# MTB trails in Ipswich



## Par500 (22 Jan 2011)

Hello Everybody,
I've recently move to Ipswich from Swansea and I’m hating it. Please help make my
life more bearable by letting me know of any killer MTB trails in the area. 


Thanks,


Tom


----------



## Shaun (23 Jan 2011)

Anyone able to offer advice to Tom?

(Post copied from the Welcome Mat forum)


----------



## chillyuk (23 Jan 2011)

Have you had a look at the Orwell Country Park up in the Gainsborough and Nacton area. I don't know what it would be like for MTB riding but it has a few fairly wild areas, though not huge.

I lived in Ipswich for a few years and was glad to leave.


----------



## Intelligenthamster (29 Jan 2011)

Hi Tom 

Alton Water Reservoir is about 5 miles south of Ipswich. It isn't a killer route by any means but is a pleasant circuit, does actually go up and down in places and can be quite muddy. Has a cafe too. Best to go out of season as it's got cycle hire there so that means kiddies / dawdlers in high summer.

PS Tom, I live in Sussex but am originally from West Cross, which part of Swansea are you from?


----------



## sgooch123 (1 May 2011)

I bike through Bluebell woods in Bentley everyday on my way to Manningtree which is quite nice but not that big.

There are some nice rides around Foxhall stadium.
Thomas Cycle revolution ride out at 6PM every Wednesday. I'm sure they'd be happy for another person to join.

Friday Woods in Colchester is good and bigger than you'd expect, crossing Mersea Road and leading to Donylands as well.

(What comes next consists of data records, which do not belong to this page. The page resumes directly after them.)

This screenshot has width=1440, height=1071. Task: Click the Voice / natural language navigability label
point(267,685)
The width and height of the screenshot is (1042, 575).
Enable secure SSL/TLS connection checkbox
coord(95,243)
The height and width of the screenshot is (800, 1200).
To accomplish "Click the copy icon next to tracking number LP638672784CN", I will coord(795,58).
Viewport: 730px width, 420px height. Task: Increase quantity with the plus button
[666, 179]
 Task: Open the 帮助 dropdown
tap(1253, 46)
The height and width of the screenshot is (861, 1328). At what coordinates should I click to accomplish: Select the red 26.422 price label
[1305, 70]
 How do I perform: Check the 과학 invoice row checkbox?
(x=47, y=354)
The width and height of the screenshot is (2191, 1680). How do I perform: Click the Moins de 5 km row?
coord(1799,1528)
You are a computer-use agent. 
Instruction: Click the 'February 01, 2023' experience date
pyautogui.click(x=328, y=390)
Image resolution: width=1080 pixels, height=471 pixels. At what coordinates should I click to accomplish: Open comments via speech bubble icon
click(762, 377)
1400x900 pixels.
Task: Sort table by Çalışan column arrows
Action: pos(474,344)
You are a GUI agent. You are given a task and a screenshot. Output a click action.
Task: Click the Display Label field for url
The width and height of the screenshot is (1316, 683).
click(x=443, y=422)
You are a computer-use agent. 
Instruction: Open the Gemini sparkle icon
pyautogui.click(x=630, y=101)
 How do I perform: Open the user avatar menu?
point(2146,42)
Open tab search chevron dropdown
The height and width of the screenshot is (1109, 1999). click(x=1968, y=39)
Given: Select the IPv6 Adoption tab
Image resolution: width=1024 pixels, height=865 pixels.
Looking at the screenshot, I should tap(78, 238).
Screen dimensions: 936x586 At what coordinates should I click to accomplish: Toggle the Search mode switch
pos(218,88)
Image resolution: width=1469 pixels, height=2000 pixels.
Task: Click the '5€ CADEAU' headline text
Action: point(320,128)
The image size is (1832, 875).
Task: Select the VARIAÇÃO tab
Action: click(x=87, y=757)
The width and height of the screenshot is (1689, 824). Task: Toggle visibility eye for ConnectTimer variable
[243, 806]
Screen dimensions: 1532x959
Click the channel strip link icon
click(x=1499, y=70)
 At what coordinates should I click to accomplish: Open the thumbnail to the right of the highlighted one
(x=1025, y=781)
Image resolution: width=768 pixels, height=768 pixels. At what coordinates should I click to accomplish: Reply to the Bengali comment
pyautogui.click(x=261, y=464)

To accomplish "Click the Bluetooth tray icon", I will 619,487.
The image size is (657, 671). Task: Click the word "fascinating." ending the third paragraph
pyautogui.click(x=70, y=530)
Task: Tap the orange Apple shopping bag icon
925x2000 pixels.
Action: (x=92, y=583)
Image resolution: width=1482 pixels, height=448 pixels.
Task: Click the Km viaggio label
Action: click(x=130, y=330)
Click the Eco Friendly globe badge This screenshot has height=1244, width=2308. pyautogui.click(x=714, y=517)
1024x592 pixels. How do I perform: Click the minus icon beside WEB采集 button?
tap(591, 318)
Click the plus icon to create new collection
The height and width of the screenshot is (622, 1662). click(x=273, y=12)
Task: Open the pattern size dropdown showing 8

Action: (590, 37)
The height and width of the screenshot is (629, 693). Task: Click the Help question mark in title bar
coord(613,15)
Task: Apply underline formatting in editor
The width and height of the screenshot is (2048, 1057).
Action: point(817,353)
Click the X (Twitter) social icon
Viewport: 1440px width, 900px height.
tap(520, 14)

Check the map.

Basically, get yourself lost and see where you end up that's what I do!

Also there are local bike races.
Try this:
http://mudsweatgears.sxevents.co.uk/

2nd series race is in Thetford Sunday 8th

And this:
http://www.thetfordmtbracing.com/


Hope this helps.


----------



## Andrew_Culture (13 Sep 2013)

Sorry to dredge up an old thread, but having just got rid of my BSO MTB I've now got a hankering to hit the mud again.

Bikes are banned from Orwell Country part and while Alton Water is fun I'm looking for something new.

Any polite suggestions?


----------



## kingsley (19 Oct 2013)

Hi.. i have a few good routes around ipswich way.. tunstall forest is local too and has some good trails


----------



## Andrew_Culture (20 Oct 2013)

Any you care to share? Do you use Strava or Endomono?


----------